Thursday, May 21, 2009

How Much Is Too Much?

My sister and I were discussing Kayleigh's story and she asked me:  "How much is too much?  How much money is too much to spend? How many surgeries are too many?  When do you say enough is enough?"

At the time I shrugged my shoulders.  I didn't have my answer until later, when I held my sleeping child, marvelling at how sweet and beautiful his sleeping face was to me.

The simple answer is that there is that too much does not exist when your child is concerned.  I would willingly drive myself into a debt I could not possibly recover from for Connor.  I would work as many jobs as I had to...and if that was not enough I would beg, lie, even steal if that was the only way that I could obtain the means to save his life.   

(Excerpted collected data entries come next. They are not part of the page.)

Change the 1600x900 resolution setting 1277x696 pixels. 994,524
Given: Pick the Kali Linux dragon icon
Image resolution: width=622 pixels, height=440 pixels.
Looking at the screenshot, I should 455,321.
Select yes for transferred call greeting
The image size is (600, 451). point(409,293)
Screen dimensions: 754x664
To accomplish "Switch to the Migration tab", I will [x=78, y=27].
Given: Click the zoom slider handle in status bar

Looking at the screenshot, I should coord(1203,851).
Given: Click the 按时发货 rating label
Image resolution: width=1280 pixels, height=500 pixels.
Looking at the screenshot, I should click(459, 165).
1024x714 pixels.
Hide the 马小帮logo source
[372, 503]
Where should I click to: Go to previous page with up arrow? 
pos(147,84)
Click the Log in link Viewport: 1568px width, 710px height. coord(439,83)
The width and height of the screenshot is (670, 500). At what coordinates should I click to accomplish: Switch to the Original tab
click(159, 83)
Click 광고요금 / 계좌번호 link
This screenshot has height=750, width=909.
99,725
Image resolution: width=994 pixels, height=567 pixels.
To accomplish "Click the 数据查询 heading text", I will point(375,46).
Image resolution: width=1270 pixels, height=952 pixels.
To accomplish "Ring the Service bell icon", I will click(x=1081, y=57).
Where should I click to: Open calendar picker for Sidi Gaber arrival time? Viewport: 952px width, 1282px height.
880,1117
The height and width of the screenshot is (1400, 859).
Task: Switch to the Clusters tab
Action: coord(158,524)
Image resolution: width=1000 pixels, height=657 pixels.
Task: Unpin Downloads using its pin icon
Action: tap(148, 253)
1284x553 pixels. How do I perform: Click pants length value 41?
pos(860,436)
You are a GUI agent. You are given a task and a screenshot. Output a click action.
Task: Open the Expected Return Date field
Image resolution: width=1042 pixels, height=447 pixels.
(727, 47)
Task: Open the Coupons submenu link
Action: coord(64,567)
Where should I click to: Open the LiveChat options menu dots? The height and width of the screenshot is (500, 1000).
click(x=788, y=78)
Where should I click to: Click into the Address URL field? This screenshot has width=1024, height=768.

Even though I don't believe that prayer works, I am not ashamed to ask for prayers, or even animal sacrifice for his benefit just on the OFF chance that there could be some positive result.

As for what I would be willing to put him through physically and emotionally...I don't have an answer to that question and I desperately hope I never have to face it.  I would urge him to fight as much as he had the capacity to fight.  He is strong and stubborn and I know it would take a lot before I was willing to let him give up.

It is hard...and yet it is easy.  When your child is first put into your arms you know that the tiny person you're holding is bigger than you....and there is nothing you wouldn't do for them.  If you have someone in your life that you would die for, kill for....how could it be possible that ANYTHING would be too much?